Text extract:
>> begin

But as the years have gone by, I have realised that my cynicism was wrong and my friend’s argument was true. Relatively dull subject though it is, it probably is the primary duty of government to get the economics right. Because when the economics go wrong, everything else goes wrong in very short order.

At the moment the economics seem to be going very wrong indeed. It isn’t just the tax hikes, the inflation and rising cost of living. There is also the old 2008 problem — which is that assuming you do have any money left over, where do you put it? The stock market is falling. Crypto seems to be tanking. You can’t keep money in the bank because inflation eats away at it. Some hereditary part of me still has a preference for hiding any spare cash under the mattress. But many economists advise against this too. Still, I notice that this 2008-style talk is once again every-where. The economics are starting to bite.

This seems to have come as a surprise to many people. Not least to portions of the media that have spent the past two years pretending you can shutter the world’s economies, borrow like crazy and then drive straight off again, like someone switching cars after a crash in Grand Theft Auto. Many alleged specialists argued this, including financial journalists in the mainstream media.

>> end

Data section:

>> begin

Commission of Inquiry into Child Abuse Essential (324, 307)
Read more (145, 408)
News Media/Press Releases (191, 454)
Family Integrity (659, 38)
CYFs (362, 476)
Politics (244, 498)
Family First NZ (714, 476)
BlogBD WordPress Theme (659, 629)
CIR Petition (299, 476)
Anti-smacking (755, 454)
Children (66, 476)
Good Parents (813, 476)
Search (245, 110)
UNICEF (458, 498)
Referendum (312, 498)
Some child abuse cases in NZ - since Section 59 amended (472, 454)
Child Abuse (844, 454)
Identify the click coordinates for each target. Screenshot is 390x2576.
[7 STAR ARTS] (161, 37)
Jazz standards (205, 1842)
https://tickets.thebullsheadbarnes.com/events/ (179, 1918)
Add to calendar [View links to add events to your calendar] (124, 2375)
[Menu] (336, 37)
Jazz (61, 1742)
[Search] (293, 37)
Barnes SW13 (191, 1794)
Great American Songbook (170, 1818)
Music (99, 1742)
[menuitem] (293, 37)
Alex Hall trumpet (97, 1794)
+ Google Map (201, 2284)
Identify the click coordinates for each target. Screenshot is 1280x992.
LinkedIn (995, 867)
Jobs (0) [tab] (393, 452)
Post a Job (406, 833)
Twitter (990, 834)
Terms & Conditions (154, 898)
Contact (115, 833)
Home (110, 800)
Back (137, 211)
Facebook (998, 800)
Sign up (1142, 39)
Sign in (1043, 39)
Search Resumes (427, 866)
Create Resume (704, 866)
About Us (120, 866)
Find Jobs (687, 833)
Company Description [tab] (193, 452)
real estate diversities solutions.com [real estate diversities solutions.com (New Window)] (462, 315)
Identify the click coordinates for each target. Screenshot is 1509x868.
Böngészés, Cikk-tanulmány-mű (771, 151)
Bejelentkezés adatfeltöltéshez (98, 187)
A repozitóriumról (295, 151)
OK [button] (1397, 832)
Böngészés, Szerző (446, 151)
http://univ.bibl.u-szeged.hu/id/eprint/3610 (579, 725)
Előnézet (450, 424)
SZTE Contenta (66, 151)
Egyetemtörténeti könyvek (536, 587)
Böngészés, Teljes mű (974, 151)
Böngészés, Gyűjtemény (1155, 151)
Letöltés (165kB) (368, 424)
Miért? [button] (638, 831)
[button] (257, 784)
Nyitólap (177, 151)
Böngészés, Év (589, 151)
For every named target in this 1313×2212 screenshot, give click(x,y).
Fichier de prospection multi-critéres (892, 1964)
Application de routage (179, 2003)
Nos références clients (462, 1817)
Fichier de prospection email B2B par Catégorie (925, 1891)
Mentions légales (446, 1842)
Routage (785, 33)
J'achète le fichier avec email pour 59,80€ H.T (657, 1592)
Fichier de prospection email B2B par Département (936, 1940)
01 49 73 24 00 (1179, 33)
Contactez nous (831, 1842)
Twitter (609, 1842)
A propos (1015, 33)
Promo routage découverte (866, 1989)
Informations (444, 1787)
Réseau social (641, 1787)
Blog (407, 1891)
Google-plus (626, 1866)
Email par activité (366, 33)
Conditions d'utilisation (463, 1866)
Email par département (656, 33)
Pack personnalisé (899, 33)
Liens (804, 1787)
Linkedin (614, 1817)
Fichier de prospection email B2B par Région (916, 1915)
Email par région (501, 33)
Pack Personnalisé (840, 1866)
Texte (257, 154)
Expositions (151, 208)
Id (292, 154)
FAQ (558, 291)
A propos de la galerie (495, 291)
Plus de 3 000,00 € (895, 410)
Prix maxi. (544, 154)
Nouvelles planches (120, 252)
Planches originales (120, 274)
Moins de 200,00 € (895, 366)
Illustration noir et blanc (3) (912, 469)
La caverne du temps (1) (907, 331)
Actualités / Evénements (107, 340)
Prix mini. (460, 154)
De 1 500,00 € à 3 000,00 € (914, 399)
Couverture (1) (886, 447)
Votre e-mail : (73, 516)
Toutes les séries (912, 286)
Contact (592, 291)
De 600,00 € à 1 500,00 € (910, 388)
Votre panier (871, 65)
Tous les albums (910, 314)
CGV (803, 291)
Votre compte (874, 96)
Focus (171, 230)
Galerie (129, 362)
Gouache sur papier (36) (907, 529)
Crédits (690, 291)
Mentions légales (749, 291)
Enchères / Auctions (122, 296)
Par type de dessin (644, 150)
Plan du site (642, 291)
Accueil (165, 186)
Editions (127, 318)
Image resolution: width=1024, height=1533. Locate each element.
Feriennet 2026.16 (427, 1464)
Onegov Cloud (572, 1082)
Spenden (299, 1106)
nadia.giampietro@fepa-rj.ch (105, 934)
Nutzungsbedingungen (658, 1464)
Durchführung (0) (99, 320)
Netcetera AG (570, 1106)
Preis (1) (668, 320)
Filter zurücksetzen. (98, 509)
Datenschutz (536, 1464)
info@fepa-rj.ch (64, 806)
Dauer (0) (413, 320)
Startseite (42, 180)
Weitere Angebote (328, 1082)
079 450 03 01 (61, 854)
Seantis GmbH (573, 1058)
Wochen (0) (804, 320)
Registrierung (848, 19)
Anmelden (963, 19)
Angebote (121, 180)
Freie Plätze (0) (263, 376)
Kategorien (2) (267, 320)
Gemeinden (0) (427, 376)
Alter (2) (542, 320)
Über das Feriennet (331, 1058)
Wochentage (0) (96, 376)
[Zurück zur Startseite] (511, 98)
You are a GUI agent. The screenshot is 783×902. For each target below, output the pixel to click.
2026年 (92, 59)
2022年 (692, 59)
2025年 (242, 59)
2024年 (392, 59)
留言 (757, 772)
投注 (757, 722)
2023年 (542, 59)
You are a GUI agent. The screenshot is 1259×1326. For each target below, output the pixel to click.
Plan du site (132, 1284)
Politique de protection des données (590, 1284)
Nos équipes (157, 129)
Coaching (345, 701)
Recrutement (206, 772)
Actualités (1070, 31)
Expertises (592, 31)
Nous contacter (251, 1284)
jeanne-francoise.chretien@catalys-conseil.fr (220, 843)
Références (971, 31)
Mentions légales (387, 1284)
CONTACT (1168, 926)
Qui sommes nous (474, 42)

>> end

Instructions:
• 1. In the economics extract above, condense the paragraph beginning "At the moment the economics seem" into a short bulleted list of its main points.
• 2. According to the economics extract, what is probably the primary duty of government?

Task-by-task outputs:
• 1.
- The economics currently seem to be going very wrong.
- Tax hikes, inflation and the rising cost of living are part of the problem.
- The old 2008 problem has returned: where to put any money left over.
- The stock market is falling and crypto seems to be tanking.
- Money kept in the bank is eaten away by inflation, and many economists also advise against hiding cash under the mattress.
- 2008-style talk is everywhere again, and the economics are starting to bite.

• 2. To get the economics right.